## ASSIGNMENT:
Each record must reappear in the answer exactly as it is written.

Saved entries
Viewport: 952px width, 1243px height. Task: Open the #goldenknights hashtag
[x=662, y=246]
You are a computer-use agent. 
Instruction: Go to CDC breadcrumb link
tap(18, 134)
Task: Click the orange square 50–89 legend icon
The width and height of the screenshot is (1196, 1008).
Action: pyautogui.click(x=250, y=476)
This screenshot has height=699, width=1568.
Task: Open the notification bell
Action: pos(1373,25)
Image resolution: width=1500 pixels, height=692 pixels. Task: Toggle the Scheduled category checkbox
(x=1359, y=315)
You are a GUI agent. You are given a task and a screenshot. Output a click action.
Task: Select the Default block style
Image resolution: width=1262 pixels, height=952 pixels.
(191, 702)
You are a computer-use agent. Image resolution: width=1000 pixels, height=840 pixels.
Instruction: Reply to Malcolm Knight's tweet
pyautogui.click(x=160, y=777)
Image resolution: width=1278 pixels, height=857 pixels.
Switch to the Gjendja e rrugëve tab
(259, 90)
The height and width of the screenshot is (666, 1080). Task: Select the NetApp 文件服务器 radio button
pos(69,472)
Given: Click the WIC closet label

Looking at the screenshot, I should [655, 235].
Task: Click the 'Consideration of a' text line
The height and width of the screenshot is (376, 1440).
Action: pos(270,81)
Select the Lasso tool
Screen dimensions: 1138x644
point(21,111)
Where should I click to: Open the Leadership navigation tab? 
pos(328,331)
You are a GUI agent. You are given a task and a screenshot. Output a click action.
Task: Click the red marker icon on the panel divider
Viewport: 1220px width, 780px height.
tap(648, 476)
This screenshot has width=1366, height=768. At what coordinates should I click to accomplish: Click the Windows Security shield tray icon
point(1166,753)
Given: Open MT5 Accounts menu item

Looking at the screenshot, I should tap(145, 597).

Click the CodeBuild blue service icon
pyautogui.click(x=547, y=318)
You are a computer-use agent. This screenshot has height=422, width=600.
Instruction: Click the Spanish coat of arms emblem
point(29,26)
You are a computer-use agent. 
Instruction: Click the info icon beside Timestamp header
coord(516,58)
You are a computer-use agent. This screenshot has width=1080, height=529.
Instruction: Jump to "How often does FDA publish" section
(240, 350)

## TASK ANSWER:
Viewport: 952px width, 1243px height. Task: Open the #goldenknights hashtag
[x=662, y=246]
You are a computer-use agent. 
Instruction: Go to CDC breadcrumb link
tap(18, 134)
Task: Click the orange square 50–89 legend icon
The width and height of the screenshot is (1196, 1008).
Action: pyautogui.click(x=250, y=476)
This screenshot has height=699, width=1568.
Task: Open the notification bell
Action: pos(1373,25)
Image resolution: width=1500 pixels, height=692 pixels. Task: Toggle the Scheduled category checkbox
(x=1359, y=315)
You are a GUI agent. You are given a task and a screenshot. Output a click action.
Task: Select the Default block style
Image resolution: width=1262 pixels, height=952 pixels.
(191, 702)
You are a computer-use agent. Image resolution: width=1000 pixels, height=840 pixels.
Instruction: Reply to Malcolm Knight's tweet
pyautogui.click(x=160, y=777)
Image resolution: width=1278 pixels, height=857 pixels.
Switch to the Gjendja e rrugëve tab
(259, 90)
The height and width of the screenshot is (666, 1080). Task: Select the NetApp 文件服务器 radio button
pos(69,472)
Given: Click the WIC closet label

Looking at the screenshot, I should [655, 235].
Task: Click the 'Consideration of a' text line
The height and width of the screenshot is (376, 1440).
Action: pos(270,81)
Select the Lasso tool
Screen dimensions: 1138x644
point(21,111)
Where should I click to: Open the Leadership navigation tab? 
pos(328,331)
You are a GUI agent. You are given a task and a screenshot. Output a click action.
Task: Click the red marker icon on the panel divider
Viewport: 1220px width, 780px height.
tap(648, 476)
This screenshot has width=1366, height=768. At what coordinates should I click to accomplish: Click the Windows Security shield tray icon
point(1166,753)
Given: Open MT5 Accounts menu item

Looking at the screenshot, I should tap(145, 597).

Click the CodeBuild blue service icon
pyautogui.click(x=547, y=318)
You are a computer-use agent. This screenshot has height=422, width=600.
Instruction: Click the Spanish coat of arms emblem
point(29,26)
You are a computer-use agent. 
Instruction: Click the info icon beside Timestamp header
coord(516,58)
You are a computer-use agent. This screenshot has width=1080, height=529.
Instruction: Jump to "How often does FDA publish" section
(240, 350)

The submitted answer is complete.